Starting a new exercise programme can feel like taking a shot in the dark. Will the right workout give you abs like Poldark star Aidan Turner? If you hire a personal trainer, lift weights and do hot yoga every week, as Caroline Flack reportedly does, will you too have a body like Love Island presenters? It's impossible to know for sure.
That’s why some people are now turning to science, in the form of genetic testing, in search of greater insight into how their DNA affects their response to exercise and nutrition. The process is simple. Take a swab from a cheek or gather your spit and send it off. Tests cost anything from about €100 to €300 and the results can be had within weeks.
Our genes are responsible for obvious differences, such as eye colour, but also for a raft of others such as how we metabolise nutrients, deal with toxins or react to different types of exercise. This then should mean that you can tailor your diet and exercise routine to make the best of yourself.
“The problem is that most exercise programmes are designed for the average person, but what if you are not average,” says Andrew Steele, who is head of product at DNAfit, a British company offering the service. For Steele, the knowledge he gained from his test came too late to get him on to Team GB at the 2012 Olympics.
______________________________
#### [Tasks for this exercise]
(1) Answer these questions using the article on genetic testing for exercise.
(a) What price range does the article give for the tests?
(b) What position does Andrew Steele hold at DNAfit?
(c) Which actor's abs does the opening paragraph mention?
(2) Carry on the article about genetic testing for exercise, picking up after its final sentence.

#### [Dataset section]
______________________________
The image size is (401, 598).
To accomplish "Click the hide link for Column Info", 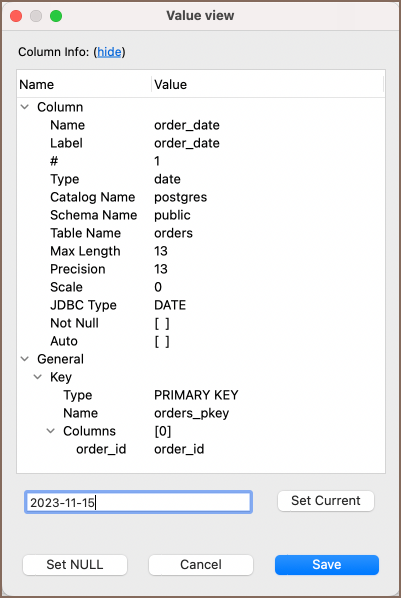I will (110, 52).
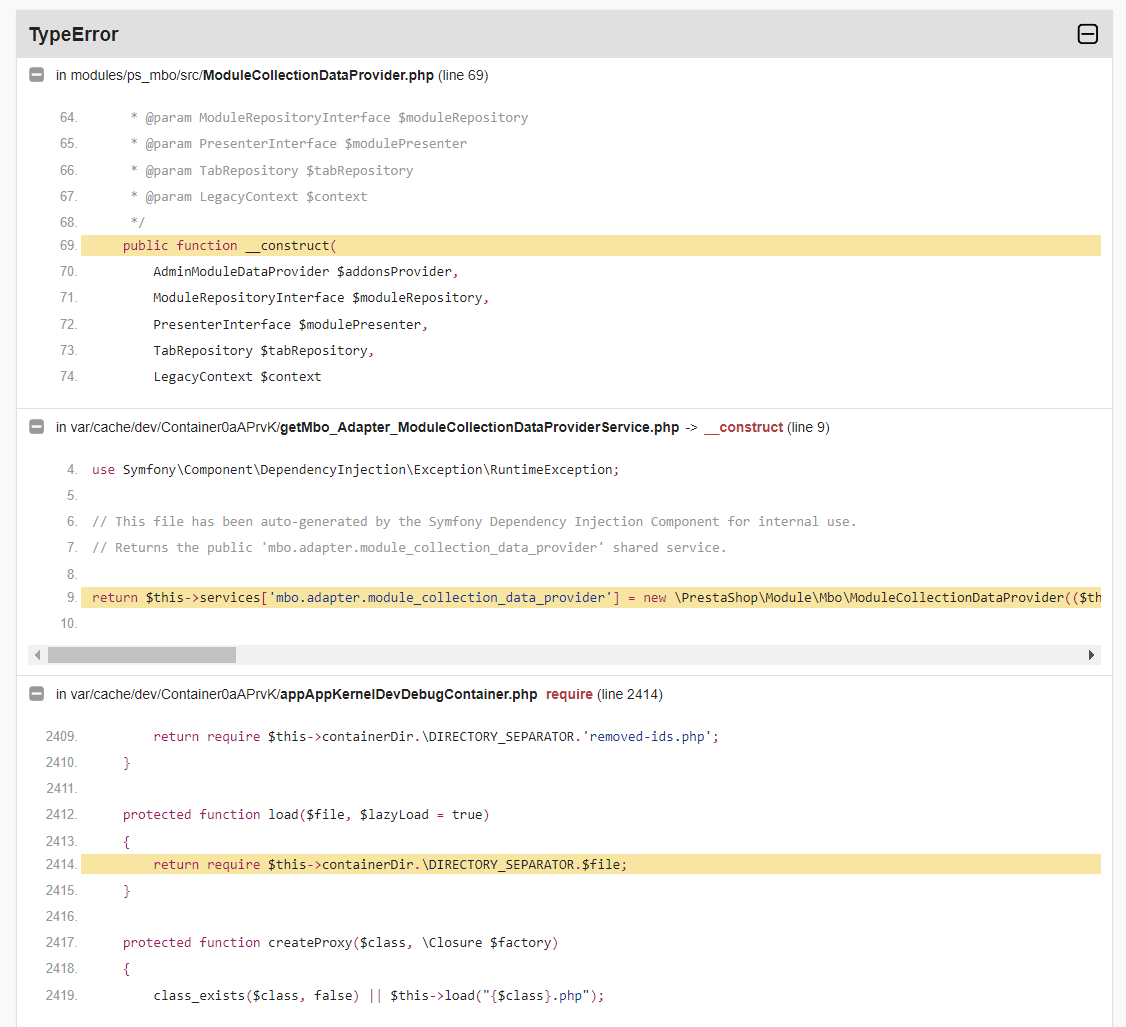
______________________________
#### [Expected results]
(1)
(a) From about €100 to €300.
(b) He is head of product.
(c) Aidan Turner, the Poldark star.

(2)
Steele did well in the 400m relay in 2008 in Beijing – eventually winning bronze after Russian disqualification. In the years that followed he attempted to shave a few seconds off his time by switching training methods from predominantly endurance to more sprinting. “I followed what all the successful sprinters did, but that left me with more injuries of the Achilles tendon and glandular fever.” Only after missing out did he learn that he is unlike the average sprinter. “Most sprinters are power athletes. My test indicated that I didn’t have that gene. The average advice was not as effective for me as for others and lead to overtraining and injury. I learned that the hard way,” says Steele.
I could have been a 100-metre sprinter . . . when I was younger
DNAfit isn’t just targeting athletes, however. Another of its clients is Fiona McNamara, a quantity surveyor in Ballylongford, Co Kerry. McNamara had been exercising and going to weight-loss classes, but found the weight crept back on when she slacked off.
“I’m in my mid-40s with a three-year-old and I want to be as fit and healthy as possible, in order to stay alive as long as I can for him,” she says. “It’s hard keeping up with a very fast toddler when you’re carrying extra weight and have poor fitness. ”
Unlike Steele, McNamara learned that she has a far higher power than endurance profile. “I could have been a 100-metre sprinter . . . when I was younger,” she says. With the help of a personal trainer, she changed her routine.
“We agreed that focusing on the endurance side of my profile would work well with what I was already doing. The sessions have been once a week for 12 weeks and we have done more cardio workouts, introducing threshold training and tempo intervals. Each week I could see that I was able to work harder for longer. ”
Her VO2 max score, which measures oxygen use during intense exercise, has improved 9 per cent, going from poor to average. “I’m pretty sure it’s actually improved more than that but I had a cold on the day of the last test which I know affected my ability to keep running at speed.
“I feel much stronger and more able to keep exercising harder for longer, whilst I’ve not lost a huge amount of weight – think we can blame the wine for that – I’ve definitely lost body fat and toned up, and am into a smaller size in clothes which is fab.”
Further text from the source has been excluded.